Sepak terjang Puan Maharani di dunia politik kerap mendapatkan perhatian publik. Salah satu yang menjadi sorotan publik ketika ia mematikan mikrofon anggota dewan.

Momen itu ia lakukan saat memimpin rapat paripurna DPR RI. Sedikitnya sudah tiga kali ia melakukan hal tersebut ketika memimpin rapat. Dan berikut adalah ulasannya.

Pertama, Puan Matikan Mikrofon Saat Rapat Pengesahan UU Cipta Kerja. Momen pertama saat Puan mamatikan mikrofon adalah ketika ia memimpin rapat Pengesahan UU Cipta Kerja pada Oktober 2021 yang lalu.

Kedua, Puan Matikan Mikrofon Saat Rapat Persetujuan Jenderal TNI. Kejadian serupa kembali terulang ketika Puan Maharani memimpin rapat dengan agenda Persetujuan Jenderal TNI, Andika Perkasa sebagai Panglima TNI, pada November 2021 yang lalu.

Ketiga, Puan Matikan Mikrofon Saat Rapat Paripurna. Ulah Puan mematikan mikrofon terjadi lagi saat rapat paripurna DPR RI yang digelar pada Selasa (24/52022) lalu.

Hak bersuara dalam rangka mengkritisi kebijakan-kebijakan pemerintah di negeri ini masih jauh dari harapan.

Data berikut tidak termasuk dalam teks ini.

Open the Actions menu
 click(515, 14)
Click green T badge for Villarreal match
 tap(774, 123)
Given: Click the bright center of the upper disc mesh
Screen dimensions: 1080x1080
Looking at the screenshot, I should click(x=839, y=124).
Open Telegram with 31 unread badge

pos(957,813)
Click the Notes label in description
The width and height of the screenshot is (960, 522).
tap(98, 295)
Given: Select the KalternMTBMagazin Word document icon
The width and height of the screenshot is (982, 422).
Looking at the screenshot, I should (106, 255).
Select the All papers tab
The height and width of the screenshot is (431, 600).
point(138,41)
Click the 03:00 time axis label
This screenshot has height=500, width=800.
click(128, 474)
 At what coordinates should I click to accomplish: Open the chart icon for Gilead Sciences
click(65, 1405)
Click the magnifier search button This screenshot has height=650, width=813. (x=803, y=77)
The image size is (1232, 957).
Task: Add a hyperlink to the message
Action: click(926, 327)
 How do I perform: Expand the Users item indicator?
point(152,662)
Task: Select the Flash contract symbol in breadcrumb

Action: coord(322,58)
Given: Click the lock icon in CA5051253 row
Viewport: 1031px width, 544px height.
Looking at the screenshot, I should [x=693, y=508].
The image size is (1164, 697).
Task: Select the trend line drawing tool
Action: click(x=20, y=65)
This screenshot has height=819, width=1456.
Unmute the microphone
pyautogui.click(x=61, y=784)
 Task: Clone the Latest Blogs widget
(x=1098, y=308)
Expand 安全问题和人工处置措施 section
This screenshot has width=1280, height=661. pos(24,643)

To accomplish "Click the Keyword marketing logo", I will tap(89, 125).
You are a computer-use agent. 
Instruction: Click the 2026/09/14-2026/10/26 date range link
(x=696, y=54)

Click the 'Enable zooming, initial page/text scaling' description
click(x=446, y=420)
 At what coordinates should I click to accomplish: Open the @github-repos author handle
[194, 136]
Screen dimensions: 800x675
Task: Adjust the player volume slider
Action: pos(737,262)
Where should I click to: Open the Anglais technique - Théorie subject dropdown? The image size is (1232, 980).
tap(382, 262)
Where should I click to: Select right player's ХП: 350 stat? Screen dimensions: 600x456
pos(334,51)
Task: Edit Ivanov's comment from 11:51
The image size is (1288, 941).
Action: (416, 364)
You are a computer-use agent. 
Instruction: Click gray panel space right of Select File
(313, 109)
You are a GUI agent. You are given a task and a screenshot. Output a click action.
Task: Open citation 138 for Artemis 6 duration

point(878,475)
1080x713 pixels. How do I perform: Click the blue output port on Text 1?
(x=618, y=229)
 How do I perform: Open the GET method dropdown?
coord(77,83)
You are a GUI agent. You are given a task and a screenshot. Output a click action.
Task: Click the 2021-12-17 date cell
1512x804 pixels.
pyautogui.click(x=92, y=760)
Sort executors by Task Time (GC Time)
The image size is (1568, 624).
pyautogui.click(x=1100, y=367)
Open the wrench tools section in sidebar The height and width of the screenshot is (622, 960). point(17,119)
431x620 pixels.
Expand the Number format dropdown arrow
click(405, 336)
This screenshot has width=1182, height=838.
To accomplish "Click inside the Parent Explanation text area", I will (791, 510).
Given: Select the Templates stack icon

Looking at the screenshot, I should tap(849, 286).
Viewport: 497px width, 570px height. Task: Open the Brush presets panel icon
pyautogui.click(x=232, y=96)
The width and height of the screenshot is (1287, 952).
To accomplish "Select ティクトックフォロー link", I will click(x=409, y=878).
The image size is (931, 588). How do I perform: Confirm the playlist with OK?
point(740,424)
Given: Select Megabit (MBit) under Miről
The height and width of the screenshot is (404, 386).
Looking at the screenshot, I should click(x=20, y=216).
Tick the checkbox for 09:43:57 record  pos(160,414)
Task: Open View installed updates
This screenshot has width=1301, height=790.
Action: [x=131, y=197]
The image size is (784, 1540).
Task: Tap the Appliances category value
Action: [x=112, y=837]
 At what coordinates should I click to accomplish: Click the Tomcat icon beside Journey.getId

Lembaga Dewan Perwakilan Rakyat yang merupakan wadah menyampaikan aspirasi tidaklah berperan sebagaimana mestinya. Penguasa seakan tidak memberi ruang bagi pihak yang tidak senada dengan arah kebijakannya.

Bicara pandangan Islam terhadap nasihat atau kritikan terhadap penguasa disebut sebaik-baik jihad. Walaupun terkadang kritikan itu pahit tapi mengenyampingkan kebenaran merupakan racun yang dapat membinasakan. Kehidupan bernegara akan terasa lebih sehat dan dinamis jika budaya nasihat terus dilestarikan. Mengingat bahwasannya pemimpin juga seorang manusia yang memiliki kelemahan dan keterbatasan. Butuh saran dan masukan.

Khalifah Umar Bin Khatab memberikan keteladanan yang baik dalam kepemimpinan. Beliau justru senang ketika dikritik oleh rakyatnya, karena sadar kritik sejatinya bisa mendatangkan maslahat bersama. Diambil contoh ketika Umar Bin Khatab pernah di kritik oleh seorang perempuan secara terbuka. Beliau tak marah, justru berterima kasih.